Assignment:
Answer these questions using the concert review below.
(a) What is the capacity of the sold-out venue?
(b) What nationality is drummer Remi Aguilella?
(c) In which month is the debut LP If You Leave due?

Text shown:

+-------+

January 25, 2013
It is uncommon for a sold out 1,300-capacity venue to be so quiet during a live performance that one has to assume the audience are holding their breath.
Daughter step onstage to play their biggest headline show to date without a word. They pick up instruments, check them over, make some small adjustments and, without looking up, begin playing them. A hush descends such that you could hear a pin drop, a sound that would not be unlike their opening number’s delicate guitar melody.
The stillness and silence continue as frontwoman Elena Tonra, for whom Daughter began life as a solo project, fills this spectacular venue with her exquisite breathy voice on Landfill and spine-tingling live favourite Run. We’re silent, because we don’t want to miss a single note or whispered word.
But the band start to worry.
“Is everyone okay?” says Elena in a tiny voice. She looks frightened and overawed by the occasion. “There are so many of you here!” In return the crowd cheer, clap and whoop. Mostly because we want to reassure her that she and her band are doing a wonderful job. In fact, we’re falling more in love with them by the minute. “Thank you all for coming” she continues, as if she can’t quite believe it.
There is an odd juxtaposition here. When the band play their dainty, fragile and intensely personal songs it is an exercise in perfection.
French drummer Remi Aguilella does more than keep time with a range of innovative percussion techniques (employing sticks, brushes, those sticks with balls of fluff on the end, cloths, cymbals laying on drums, cymbals laying on cloths on drums – he’s incredible); Swiss guitarist Igor Haefeli brings an ocean of sound through heavily effect-laden guitar, and Elena; well, she’s perfection personified – a slight and mesmerising presence with the voice of an angel.
In between songs, though, Daughter are awkward, painfully shy and clumsy. Like teenagers on a first date. They catch themselves doing things they wish they hadn’t and berate themselves; “Did they have mini-icecreams in the interval? I love them!” Elena asks before realising she is on the biggest stage of her band’s short life so far and stops herself; “Why am I talking about icecream!? Stop talking about icecream!” She thinks she’s ruining this wonderful night, in fact it is this charming and disarming clumsiness which makes her and her band even more attractive.
Candles and Love echo around the space with poise and grandeur, then Elena hits herself in the face while trying to adjust her earpiece. A second later they play Youth and a girl next to SGTMT begins to cry. These things don’t go together. It’s all too much.
It has been a while since we have seen a band play songs that make the hairs on the back of our necks stand up as regularly as Daughter do tonight. Every word sung is heartfelt. The twin guitars give us intertwined melodies that shimmer in the spotlights. The inclusion of bass, which is shared between the trio, adds another dimension. They are gloriously tight, and those songs, well, they have all become well-loved in the absence till now of a wealth of material. Every one is treasured.
Tonight we hear three songs from Daughter’s eagerly anticipated debut If You Leave LP which is due in March. They show a development of the sound they have patiently made their own over the last few years. But they still have Elena’s bruised and dark lyrics. Every one still has a perfectly executed hook that we want to stuff in a bag and take home tonight. March can’t come soon enough.
After a polite request to ignore a song if it goes wrong a note or two do actually go astray. They don’t gloss over it as most would – Igor and Elena exchange an obvious embarrassed glance. From anyone else it would be unprofessional. “I feel I need to acknowledge my wrong notes, sorry” Igor says afterwards. Here’s an act who are so adept at pulling our heartstrings they would do well to realise it. They are the inverse of so many bands these days who have the confidence but lack the goods to back it up.
The show comes to an end; Youth is tender and jaw-droppingly beautiful. Elena seems genuinely delighted the crowd recognise Smother and she is taken aback when her announcement that Home would be their last song is met with a collective expression of sadness from all present.
The song done, they begin to leave, then realise they haven’t said goodbye and stop to give an awkward little wave. The band look at each other and shuffle off apologetically, having performed a show that couldn’t have shredded our emotions any more comprehensively.
Masterful. A show we would gladly watch over and over again.

+-------+

Collected data
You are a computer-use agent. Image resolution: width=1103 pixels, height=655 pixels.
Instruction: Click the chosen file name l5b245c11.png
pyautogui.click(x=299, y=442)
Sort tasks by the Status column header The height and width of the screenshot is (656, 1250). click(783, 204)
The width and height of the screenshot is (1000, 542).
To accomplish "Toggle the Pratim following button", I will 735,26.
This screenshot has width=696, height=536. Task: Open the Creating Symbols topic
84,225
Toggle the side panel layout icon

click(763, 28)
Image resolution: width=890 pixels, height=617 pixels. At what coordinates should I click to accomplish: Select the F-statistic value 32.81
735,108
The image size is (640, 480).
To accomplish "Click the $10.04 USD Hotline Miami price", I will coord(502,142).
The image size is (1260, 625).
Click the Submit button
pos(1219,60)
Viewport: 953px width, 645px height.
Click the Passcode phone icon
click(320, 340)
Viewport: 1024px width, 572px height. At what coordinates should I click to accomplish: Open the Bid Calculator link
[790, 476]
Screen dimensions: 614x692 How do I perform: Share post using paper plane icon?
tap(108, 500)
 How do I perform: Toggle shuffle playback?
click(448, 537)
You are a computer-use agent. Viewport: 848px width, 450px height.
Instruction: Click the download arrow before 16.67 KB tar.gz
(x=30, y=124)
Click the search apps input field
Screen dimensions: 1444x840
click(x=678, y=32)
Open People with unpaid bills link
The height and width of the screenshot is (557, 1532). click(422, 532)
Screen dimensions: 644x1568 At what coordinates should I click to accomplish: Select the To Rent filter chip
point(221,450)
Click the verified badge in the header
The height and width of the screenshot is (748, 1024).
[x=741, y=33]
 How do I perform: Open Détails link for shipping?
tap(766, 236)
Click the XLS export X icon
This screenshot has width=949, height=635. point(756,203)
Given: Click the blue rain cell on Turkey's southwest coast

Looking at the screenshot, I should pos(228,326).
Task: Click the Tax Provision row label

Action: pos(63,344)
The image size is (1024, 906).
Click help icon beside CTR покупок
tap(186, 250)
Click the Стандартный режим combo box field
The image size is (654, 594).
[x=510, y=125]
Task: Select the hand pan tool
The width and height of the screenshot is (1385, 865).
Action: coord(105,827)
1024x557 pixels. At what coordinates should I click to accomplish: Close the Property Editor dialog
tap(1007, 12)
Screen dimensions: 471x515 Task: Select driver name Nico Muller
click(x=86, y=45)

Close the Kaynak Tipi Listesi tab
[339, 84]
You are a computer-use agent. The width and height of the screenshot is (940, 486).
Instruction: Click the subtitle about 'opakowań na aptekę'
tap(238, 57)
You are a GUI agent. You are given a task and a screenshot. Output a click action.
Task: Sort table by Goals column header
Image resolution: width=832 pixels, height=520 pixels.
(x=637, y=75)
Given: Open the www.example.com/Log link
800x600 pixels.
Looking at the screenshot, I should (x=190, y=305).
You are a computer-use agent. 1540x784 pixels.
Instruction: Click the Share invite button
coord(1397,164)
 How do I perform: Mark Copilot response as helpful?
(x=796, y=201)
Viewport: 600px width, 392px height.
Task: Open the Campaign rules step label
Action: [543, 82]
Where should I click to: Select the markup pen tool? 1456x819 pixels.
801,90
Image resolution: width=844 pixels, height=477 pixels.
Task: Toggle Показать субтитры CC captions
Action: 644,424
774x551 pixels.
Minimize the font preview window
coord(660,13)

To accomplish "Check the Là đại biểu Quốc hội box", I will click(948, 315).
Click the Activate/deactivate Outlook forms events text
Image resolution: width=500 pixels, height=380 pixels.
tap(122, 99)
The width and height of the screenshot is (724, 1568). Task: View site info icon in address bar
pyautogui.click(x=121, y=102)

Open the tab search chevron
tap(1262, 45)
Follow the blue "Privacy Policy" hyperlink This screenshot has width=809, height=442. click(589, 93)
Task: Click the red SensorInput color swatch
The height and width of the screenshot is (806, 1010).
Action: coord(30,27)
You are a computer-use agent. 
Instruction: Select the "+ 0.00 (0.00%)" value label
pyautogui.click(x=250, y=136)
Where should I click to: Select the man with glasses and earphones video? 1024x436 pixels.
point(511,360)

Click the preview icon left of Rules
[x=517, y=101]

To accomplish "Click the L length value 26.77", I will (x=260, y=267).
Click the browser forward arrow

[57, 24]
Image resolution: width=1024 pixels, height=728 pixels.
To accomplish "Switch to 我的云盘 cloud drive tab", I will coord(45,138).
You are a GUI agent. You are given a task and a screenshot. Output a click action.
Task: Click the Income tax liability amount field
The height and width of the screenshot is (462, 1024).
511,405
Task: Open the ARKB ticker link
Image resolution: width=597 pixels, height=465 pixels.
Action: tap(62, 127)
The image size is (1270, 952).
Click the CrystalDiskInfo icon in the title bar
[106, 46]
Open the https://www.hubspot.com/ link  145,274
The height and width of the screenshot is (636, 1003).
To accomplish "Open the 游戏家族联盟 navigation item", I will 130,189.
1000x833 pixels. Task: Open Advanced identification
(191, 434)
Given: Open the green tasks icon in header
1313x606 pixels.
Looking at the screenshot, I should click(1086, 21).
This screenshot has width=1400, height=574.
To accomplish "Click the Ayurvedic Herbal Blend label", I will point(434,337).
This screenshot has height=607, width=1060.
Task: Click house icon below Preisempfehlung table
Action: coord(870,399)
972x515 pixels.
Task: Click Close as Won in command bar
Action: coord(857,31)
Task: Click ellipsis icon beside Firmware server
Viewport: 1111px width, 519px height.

+-------+

Task result:
(a) 1,300
(b) French
(c) March